It is always distressing to hear stories about older Australians being placed into residential aged care against their will.
Often they are too frail to remain in their own home without care 24/7 and so residential care is deemed by family to be the obvious, safest option.
So it was lovely to speak to a sprightly 84-year-old Melbourne woman this week who is enjoying the process of checking out aged-care facilities, looking forward to making a decision and then moving.
With no family to care for her as her health and mobility ‘slow’, Hilary Bloom took advanced steps to find the place where she would be happy to move.
‘I live alone in a unit, and although we all know each other very well, I was starting to get worried about what to do if I needed to move in a hurry,’ said Hilary.
Her initial research into what would be required to make the move from independent living into residential aged care was enough for Hilary to get in touch with a placement agency and hand over the task of finding somewhere she can both afford and would like to live.
So far, the former school principal has only been pleasantly surprised at the aged-care facilities she and 92-year-old friend Gwen have visited.’
None were too far from her current home and all were ones she could afford.
‘Gwen was also interested in looking at what was out there so we decided to go together. We have the same tastes, but we won’t necessarily go to the same place. We are both feeling alright about it now,’ said Hilary.

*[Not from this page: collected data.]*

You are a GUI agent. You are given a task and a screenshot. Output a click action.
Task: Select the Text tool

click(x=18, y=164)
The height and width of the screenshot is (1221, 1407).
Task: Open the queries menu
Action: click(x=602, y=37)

‘It petrified me before I started looking, but now I have seen them I am really pleased with my options. So is my friend,’ she said.
Overshadowing her fear was her memory of when she placed her own mother in care when ‘it was disgusting’ about 30 years ago.
What impressed Hilary the most was how modern the places were. Even one of the older ones, which she described as ‘homely’, would appeal to plenty of people she knew.
Hilary recognised that all the facilities which welcomed her visit had put their best public relations people forward.
‘They were able to answer any of our questions and reinforced many of the things we thought about the level of care we would get. Of course we have to accept what we are told,’ she said.
It concerned her that at one place there were virtually no signs of any residents and just the odd staff member. At another, the residents were clearly fond of the person who was showing them around. At all places, the menus for meals impressed her.
Without even talking to Gwen, Hilary said they both chose the same place.
It is a modern facility ‘offering all the bells and whistles’ set in the bush.
‘We found an empty sitting room with a wall of glass looking into the trees. It was like living in the bush with beautiful views and we thought we could happily sit there all day. But then who knows what we’ll be up for when we are there,’ said Hilary.